*Exercise*
All of the data that follows should be given again exactly, without its images.

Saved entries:
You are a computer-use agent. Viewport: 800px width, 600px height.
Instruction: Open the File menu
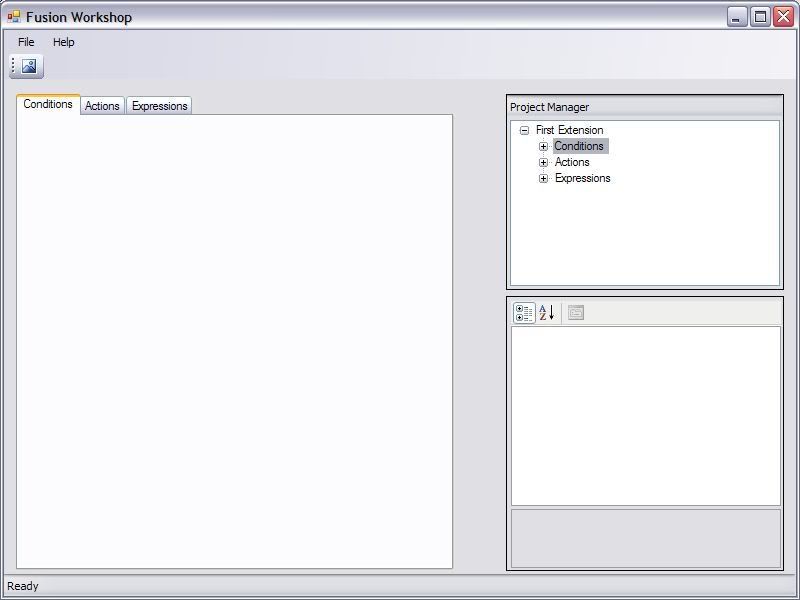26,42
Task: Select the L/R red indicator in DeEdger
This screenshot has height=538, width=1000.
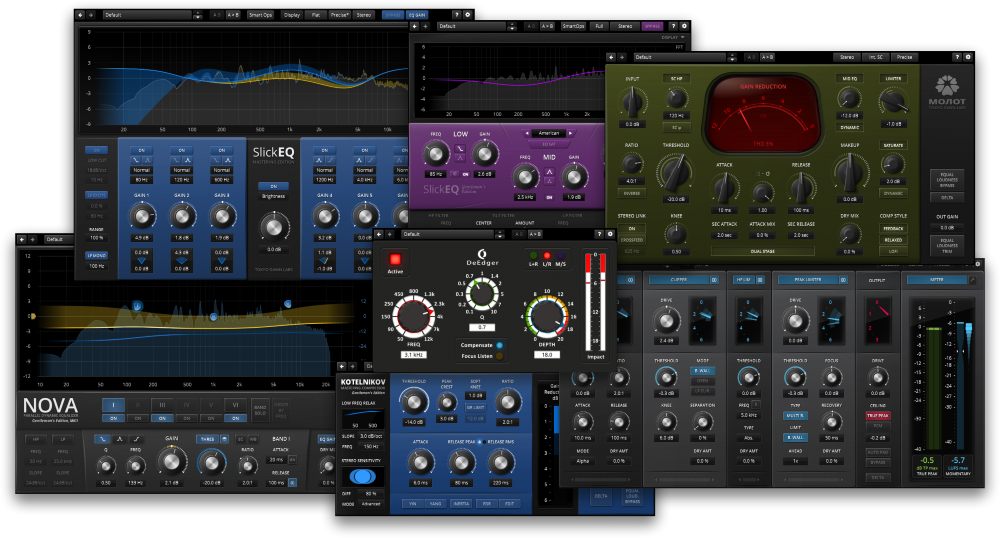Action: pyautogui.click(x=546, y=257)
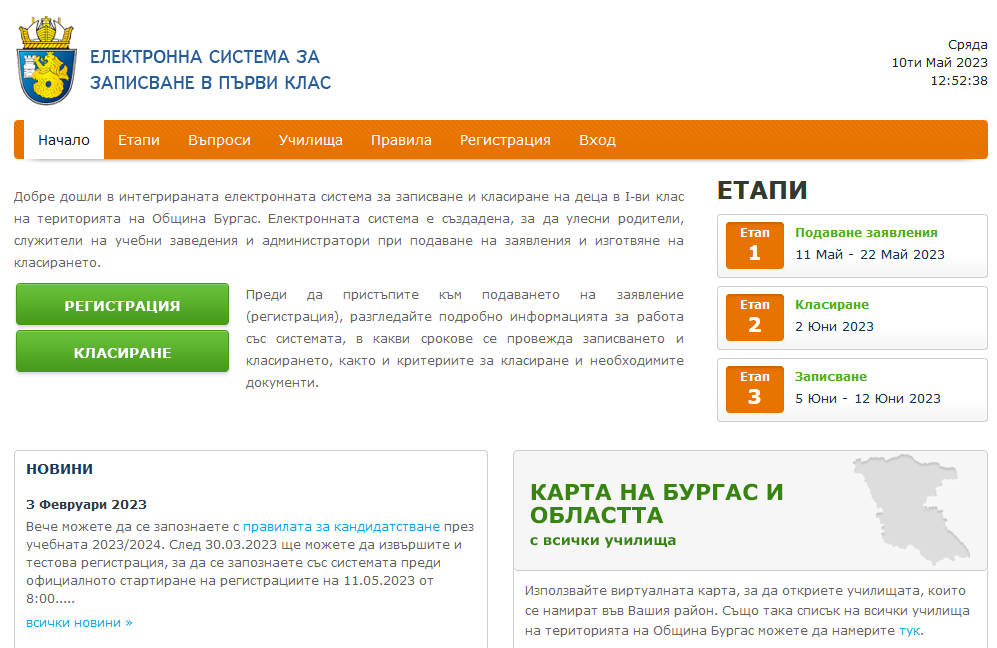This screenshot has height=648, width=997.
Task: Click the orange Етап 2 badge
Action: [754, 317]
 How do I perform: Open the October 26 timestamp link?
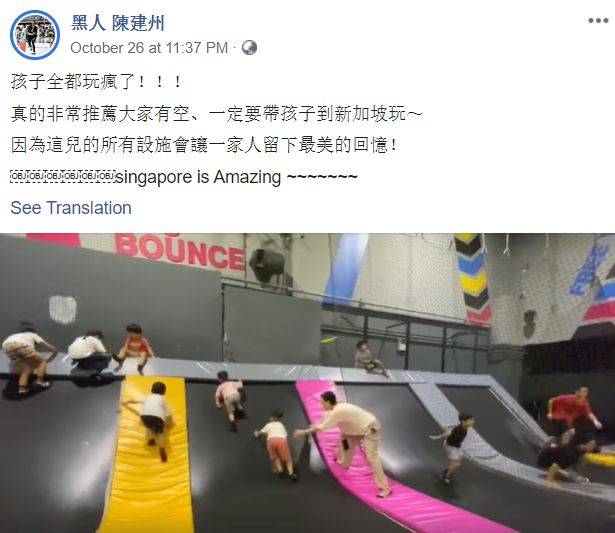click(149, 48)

*Written solution*
You are a computer-use agent. Viewport: 800px width, 600px height.
Instruction: Open the File menu
26,42
Task: Select the L/R red indicator in DeEdger
This screenshot has height=538, width=1000.
Action: pyautogui.click(x=546, y=257)
This screenshot has height=648, width=997.
Task: Click the orange Етап 2 badge
Action: [754, 317]
 How do I perform: Open the October 26 timestamp link?
click(149, 48)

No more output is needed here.